Kathmandu, November 9:

Petroleum dealers have found major faults with the petroleum sector reform proposal floated by the government, ostensibly for incorporating the private sector in the supply of petroleum products. In a fresh attempt to address the mounting losses of the state-run petroleum supply monopolist, Nepal Oil Corporation (NOC), government had floated the reform proposal for incorporating the private sector in petroleum products’ supply within the country.

As per the government proposal, NOC will import petroleum products up to customs points and supply the private dealers, instead of the existing practice of supplying through NOC depots. Under the proposal, the private dealers will be allowed to fix prices after adding transportation cost and some profit margin. However, Nepal Petroleum Dealers’ Association (NPDA) today termed the government proposal ‘illogical’, saying it will limit the private sector’s role in petroleum trade, while NOC will continue to enjoy monopoly over all imports.

NPDA has also asked the government to pursue a complete liberalisation programme and disinvest major shares of NOC to the private party, if the government is really serious about petroleum sector reforms.
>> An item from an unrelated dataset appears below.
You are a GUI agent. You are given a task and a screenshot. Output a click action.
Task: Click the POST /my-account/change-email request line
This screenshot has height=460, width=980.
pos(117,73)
It has also suggested setting up an independent body comprising government officials, the private sector and experts to monitor the quality of supply as well as fix prices as per international prices. “The private sector is wil-ling to shoulder the problems that NOC faces,” said Shiva Pra-sad Ghimire, president of NPD-A. He also pointed out the need for proper price deregulation, “Let the price be fixed as per the international trend.” He further added the government should give up on NOC’s monopoly on petroleum imports, if it envisages a complete liberalisation of petroleum trade and pricing.

“If we go with the government’s proposal, existing infrastructure of NOC worth millions of rupees will go waste,” said Ghimire, adding that a new infrastructure will be needed if delivery is to be taken from the customs points. “It means additional resources will be needed.”

NPDA has also asked the government to disinvest 51 per cent of share of NOC to private parties involved in the petroleum trade, if the government is serious about handing over the petroleum trade to the private sector. “If the government agrees on setting up an independent body and deregulate pricing, Nepali private sector is ready to take up the responsibility of petroleum supply,” said Sharad Kumar Bhandari, general secretary of NPDA.